Scroungers: the false stereotype

Jim Larkin clipped ICTU’s John O’Farrell critiques the narrative put forward by the Coalition Government and conservative newspapers.

It was just a throwaway line in a half-hearted editorial about care homes in the Daily Express. It was so casual that it didn’t register until a day or so later: “… instead of handing out millions to lazy scroungers we should …”.

Everybody knows that fraud is rampant and that the real problem is that benefits are too generous and that welfare creates dependency – and that the reforms championed by the coalition in Westminster (and half of the coalition in Stormont) are ultimately necessary for the health of the economy as much as the morality of the claimants.

A YouGov survey of the public’s perception on welfare found a startling level of ignorance, such as the belief that 41 per cent of the total welfare budget goes to the unemployed (reality: 3 per cent) and that fraud accounts for 27 per cent of the same budget (reality: 0.7 per cent).

Where did this come from? One answer is in the result of a Lexis Nexis search for the number of times the word “scrounger” has been used in the UK’s national newspapers, which showed a huge spike since 2010.

The Tory press has fed its readers a diet of horror stories of ungrateful and undeserving claimants, and the huge televisions they watch have been spewing a diet of frauds and freaks, creating an entire new genre: poverty porn. Hatred of the poor is now legitimised, on morning and evening TV, on radio phone-ins, on social media and on the streets, where people with obvious disabilities have been verbally and physically attacked.

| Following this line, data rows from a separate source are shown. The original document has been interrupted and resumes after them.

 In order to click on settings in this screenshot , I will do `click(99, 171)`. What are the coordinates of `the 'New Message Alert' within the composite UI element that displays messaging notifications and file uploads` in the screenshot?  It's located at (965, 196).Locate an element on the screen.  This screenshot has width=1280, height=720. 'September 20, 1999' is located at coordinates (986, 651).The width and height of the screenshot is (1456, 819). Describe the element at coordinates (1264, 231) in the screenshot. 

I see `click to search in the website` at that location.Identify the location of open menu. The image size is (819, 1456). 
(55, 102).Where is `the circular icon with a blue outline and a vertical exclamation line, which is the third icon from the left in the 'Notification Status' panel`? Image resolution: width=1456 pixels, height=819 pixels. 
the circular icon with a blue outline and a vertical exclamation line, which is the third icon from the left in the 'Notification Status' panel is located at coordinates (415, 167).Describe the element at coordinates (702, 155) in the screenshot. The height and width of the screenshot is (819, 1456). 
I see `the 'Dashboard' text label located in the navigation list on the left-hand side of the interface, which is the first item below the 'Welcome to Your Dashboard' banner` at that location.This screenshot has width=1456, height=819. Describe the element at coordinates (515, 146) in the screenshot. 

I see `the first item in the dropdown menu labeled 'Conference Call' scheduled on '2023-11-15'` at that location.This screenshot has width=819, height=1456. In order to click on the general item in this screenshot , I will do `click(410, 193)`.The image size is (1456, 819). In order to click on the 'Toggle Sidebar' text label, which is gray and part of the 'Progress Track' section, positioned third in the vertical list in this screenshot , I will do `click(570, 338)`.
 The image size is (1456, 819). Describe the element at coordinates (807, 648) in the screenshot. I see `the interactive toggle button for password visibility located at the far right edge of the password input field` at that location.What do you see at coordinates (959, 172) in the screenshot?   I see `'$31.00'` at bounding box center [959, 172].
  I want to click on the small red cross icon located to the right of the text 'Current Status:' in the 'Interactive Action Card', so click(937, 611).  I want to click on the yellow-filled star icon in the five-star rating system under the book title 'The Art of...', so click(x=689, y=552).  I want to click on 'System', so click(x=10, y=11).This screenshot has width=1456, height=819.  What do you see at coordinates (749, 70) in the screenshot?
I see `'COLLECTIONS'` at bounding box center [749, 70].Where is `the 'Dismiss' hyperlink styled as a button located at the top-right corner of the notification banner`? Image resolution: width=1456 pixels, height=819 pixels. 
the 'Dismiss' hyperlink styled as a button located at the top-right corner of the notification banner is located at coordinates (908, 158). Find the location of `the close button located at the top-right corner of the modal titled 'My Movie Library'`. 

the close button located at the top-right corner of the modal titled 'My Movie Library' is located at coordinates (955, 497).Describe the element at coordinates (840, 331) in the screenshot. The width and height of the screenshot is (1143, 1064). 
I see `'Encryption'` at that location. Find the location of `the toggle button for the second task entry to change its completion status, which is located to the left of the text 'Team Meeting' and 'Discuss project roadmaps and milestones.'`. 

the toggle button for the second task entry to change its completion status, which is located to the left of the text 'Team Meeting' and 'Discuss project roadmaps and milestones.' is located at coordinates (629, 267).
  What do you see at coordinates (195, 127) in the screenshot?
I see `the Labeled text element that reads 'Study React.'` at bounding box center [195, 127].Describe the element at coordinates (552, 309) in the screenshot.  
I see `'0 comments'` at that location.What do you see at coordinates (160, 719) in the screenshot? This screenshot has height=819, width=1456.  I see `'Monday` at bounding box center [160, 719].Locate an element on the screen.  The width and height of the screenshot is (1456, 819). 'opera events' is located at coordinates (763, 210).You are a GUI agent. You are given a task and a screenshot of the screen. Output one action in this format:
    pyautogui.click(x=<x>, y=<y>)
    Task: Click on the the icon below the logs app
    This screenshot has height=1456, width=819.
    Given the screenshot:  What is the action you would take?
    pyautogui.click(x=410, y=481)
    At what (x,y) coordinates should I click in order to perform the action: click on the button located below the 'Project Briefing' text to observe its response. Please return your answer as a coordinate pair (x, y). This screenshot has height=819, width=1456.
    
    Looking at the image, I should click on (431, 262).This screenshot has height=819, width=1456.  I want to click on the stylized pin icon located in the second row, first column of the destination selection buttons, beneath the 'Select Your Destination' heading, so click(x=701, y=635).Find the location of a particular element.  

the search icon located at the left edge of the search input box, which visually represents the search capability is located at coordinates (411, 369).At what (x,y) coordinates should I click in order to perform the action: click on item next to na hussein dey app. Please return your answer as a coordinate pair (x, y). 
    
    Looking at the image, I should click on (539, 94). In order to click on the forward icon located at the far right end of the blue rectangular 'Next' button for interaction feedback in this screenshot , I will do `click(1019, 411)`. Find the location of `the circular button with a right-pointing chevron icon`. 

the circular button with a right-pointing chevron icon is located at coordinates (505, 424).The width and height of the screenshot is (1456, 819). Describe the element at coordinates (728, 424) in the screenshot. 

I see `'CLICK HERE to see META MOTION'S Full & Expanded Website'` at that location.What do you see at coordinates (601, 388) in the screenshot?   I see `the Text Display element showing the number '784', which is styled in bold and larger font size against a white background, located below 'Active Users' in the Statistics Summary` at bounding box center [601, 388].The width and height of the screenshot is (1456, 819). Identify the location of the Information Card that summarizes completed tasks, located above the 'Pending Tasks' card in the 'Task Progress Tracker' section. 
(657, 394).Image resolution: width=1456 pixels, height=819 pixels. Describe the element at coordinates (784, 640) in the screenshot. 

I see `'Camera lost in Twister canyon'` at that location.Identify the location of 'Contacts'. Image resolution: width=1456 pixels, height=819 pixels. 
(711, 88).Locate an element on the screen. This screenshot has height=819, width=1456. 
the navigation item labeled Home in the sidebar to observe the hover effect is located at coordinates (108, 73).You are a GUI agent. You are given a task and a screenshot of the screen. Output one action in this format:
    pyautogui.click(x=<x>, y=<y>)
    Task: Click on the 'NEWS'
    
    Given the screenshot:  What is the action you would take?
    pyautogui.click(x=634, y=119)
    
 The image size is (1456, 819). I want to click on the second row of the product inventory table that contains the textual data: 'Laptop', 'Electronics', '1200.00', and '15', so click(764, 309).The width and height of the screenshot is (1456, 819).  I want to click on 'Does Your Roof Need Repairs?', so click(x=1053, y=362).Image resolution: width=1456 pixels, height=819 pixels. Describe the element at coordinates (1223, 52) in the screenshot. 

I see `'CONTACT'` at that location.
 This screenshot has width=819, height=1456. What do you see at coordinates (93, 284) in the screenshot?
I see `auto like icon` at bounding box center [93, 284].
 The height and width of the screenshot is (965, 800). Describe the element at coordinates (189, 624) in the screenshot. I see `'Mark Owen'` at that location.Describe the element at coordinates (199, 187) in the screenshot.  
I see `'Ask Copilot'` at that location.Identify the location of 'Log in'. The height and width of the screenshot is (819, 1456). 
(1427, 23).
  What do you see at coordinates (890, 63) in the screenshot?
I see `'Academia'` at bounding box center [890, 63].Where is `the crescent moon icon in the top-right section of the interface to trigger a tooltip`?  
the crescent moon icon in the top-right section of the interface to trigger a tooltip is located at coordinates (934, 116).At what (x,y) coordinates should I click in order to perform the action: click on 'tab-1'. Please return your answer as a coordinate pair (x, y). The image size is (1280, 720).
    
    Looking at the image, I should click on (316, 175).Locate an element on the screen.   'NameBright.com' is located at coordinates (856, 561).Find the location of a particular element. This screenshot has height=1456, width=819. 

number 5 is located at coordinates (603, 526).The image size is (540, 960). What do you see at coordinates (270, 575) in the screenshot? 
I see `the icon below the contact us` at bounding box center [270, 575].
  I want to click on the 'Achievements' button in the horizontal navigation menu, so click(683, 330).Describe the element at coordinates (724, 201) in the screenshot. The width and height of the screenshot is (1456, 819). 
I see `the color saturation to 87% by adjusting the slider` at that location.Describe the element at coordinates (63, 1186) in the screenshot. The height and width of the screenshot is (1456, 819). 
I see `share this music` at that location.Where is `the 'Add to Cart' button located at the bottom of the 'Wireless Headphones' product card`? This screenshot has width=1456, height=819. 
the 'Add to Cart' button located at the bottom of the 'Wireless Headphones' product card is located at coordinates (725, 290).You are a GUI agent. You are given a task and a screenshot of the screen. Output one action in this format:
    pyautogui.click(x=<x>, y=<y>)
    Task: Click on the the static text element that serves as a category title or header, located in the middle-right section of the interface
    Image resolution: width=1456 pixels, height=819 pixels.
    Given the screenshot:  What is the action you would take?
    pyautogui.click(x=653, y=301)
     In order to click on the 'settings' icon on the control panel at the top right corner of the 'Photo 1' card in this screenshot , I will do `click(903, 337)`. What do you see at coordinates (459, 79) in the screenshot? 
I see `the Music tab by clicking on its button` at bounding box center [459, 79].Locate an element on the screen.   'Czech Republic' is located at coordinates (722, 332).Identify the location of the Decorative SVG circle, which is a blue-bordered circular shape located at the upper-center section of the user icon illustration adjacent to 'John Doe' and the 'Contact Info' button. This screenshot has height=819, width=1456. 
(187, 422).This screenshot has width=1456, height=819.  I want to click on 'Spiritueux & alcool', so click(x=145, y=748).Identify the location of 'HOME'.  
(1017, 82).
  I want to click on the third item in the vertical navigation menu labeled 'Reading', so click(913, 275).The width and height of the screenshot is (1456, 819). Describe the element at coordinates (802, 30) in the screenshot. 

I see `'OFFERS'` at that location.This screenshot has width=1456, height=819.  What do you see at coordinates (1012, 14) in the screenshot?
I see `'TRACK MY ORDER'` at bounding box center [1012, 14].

The irony is that which divides New Tories from their former comrades in UKIP. Nigel Farage has had to spend much of his Euro election campaign denouncing his own members for saying and writing racist or homophobic or sexist remarks that were common currency 20 years ago.

However, demonise the poor and the consequences are electoral success. Welfare reforms and punishing the poor are at the core of the Tory election strategy for 2015. Central to that is the manipulation of statistics and emotions. In March, the House of Commons Work and Pensions Committee denounced Iain Duncan Smith, the Department for Work and Pensions press office and Tory central office for manipulating official statistics in order to show that the reforms were necessary and working.

Allied in this endeavour is the Tory press. I thought that the nadir had been reached when the Daily Mail and George Osborne colluded in portraying as “a vile product of Welfare UK” the murderous actions of Mick Philpott, who killed six of his own children while claiming benefits. I was wrong.

In April, after some mild criticism from church leaders and the Trussell Trust, the Mail on Sunday sent a crack team of investigative reporters to blow the lid on … food banks. Apparently, the big softies don’t run severe checks on people looking for three days’ supply of beans and pasta, and so any scrounger can take advantage of their kind hearts.

Happily, enough members of the public were enraged at this sordid bullying to swell the coffers of food banks such as the Trussell Trust with online donations.

But the master narrative is holding firm. Scroungers rip off the hardworking and even leech off charities. The common trope from Tory ministers is that people go to food banks for free food so they can spend their ill-gotten benefits on bad stuff like beer, Sky TV and drugs. Junior Minister and rising star Esther McVey said as much to the Scottish Government, while insisting that that there was “no robust evidence linking food bank usage to welfare reform”.

Shortly after, it was revealed that Ms McVey had accepted a £10,000 donation from Henry Angest, boss of the company that owns Everyday Loans, which charges 80 per cent APR to its clients. One presumes that there is no robust evidence linking poor people to payday loan companies, or that anyone ever borrows cash to pay for food for their family.